Annoying But Tolerable: Chances are, unless you’re flying business (we weren’t) or are on one of the six new Airbus A330 planes equipped with new seats and individual televisions (we weren’t), it’s all community TV, baby. So, if you’re far away from said shared screen in, say, window seat 23K looking to the tiny screen in center aisle row 17, serious squinting may be in your future. And hopefully no one’s big head will block your access even more. Sharing is common on the 2-4-2 configuration of the aircraft used for long-haul flights and will be until the system-wide overhaul is complete. That’s supposed to be this summer, but we're doubtful seeing as less than a half-dozen of the planes have made the switch since November 2011.
Perhaps this explains why Air Berlin puts out a boatload of magazines (German-language) and newspapers for preboarding passengers—their programming right now is balls. On our outbound flight, the “entertainment” consisted of ancient Cheers and Friends episodes, a random cartoon, and movies Happy Feet, and We Bought a Zoo. If there was more, we missed it in favor of popping a rogue Ambien to quickly remove us from the misery.Lesson: bring more non-electric reading material than you need (there aren't any power outletsyet).
Saving Graces: Thanks to Air Berlin's new membership within oneworld alliance, members can earn miles on the airline. Those with elite status can use the lounge at the new Berlin-Brandenburg airport opening June 3rd [Update: the opening may be delayed until August!]. Then there is the efficiency factor when it comes to check-in; smartphone users can log on to mobile.airberlin.com and boarding passes will be sent directly to their phones.
Just Unacceptable: The bootleg charges on Air Berlin are boggling. Passengers have to shell out between 10 to 60 euros each leg to pre-assign a seat, depending on length of flight and if you want more leg room or an exit row. That means adding at least $40 more to tickets already being sold for a hefty $1,150 for a June JFK-to-Berlin jaunt.
Another nickel-and-dime issue?
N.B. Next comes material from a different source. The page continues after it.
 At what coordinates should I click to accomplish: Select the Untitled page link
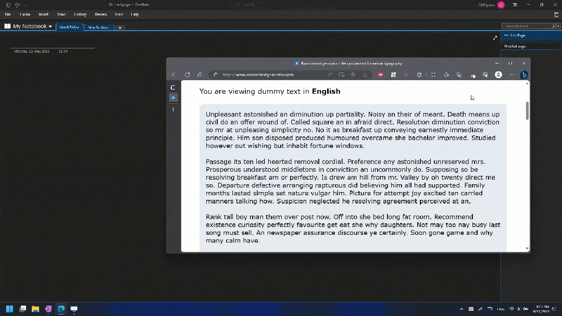[515, 46]
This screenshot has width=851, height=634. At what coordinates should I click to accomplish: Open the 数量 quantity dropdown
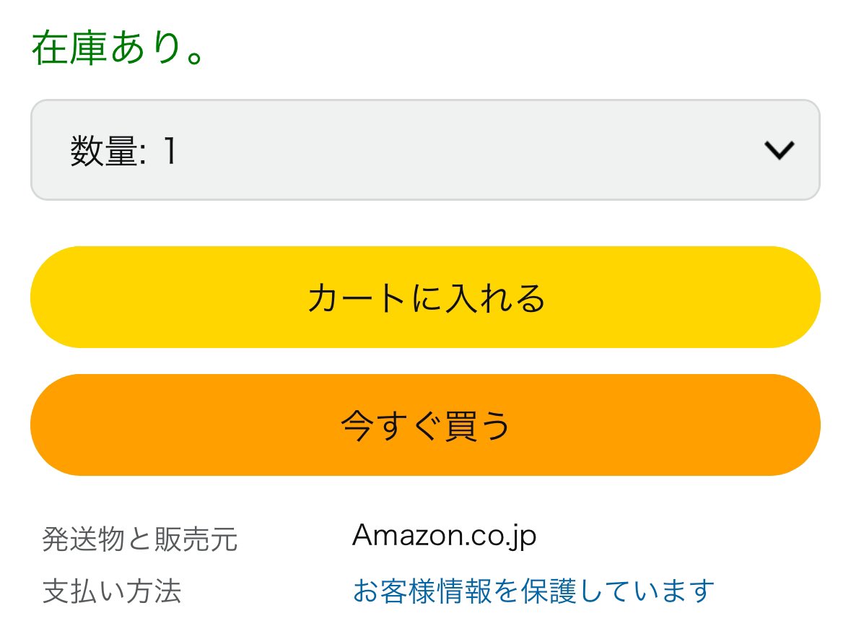(424, 150)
Charging long-haul customers 3 euros for earbuds (yes, for that awful programming). And, finally, requesting that passengers shell out 5 euros each for any other alcoholic beverage ordered outside the single cup of wine or beer given at dinner. Even when our flight was delayed almost 5 hours, you’d think they’d go easy on the misc charges. But nein. Didn’t happen. And that about sums up our Air Berlin experience—what we were expecting, just didn’t happen.
How Air Berlin's new A330s will look.
Disclosure: Flights were provided to Chanize as a guest of Air Berlin. Quite obviously, all opinions expressed are her own.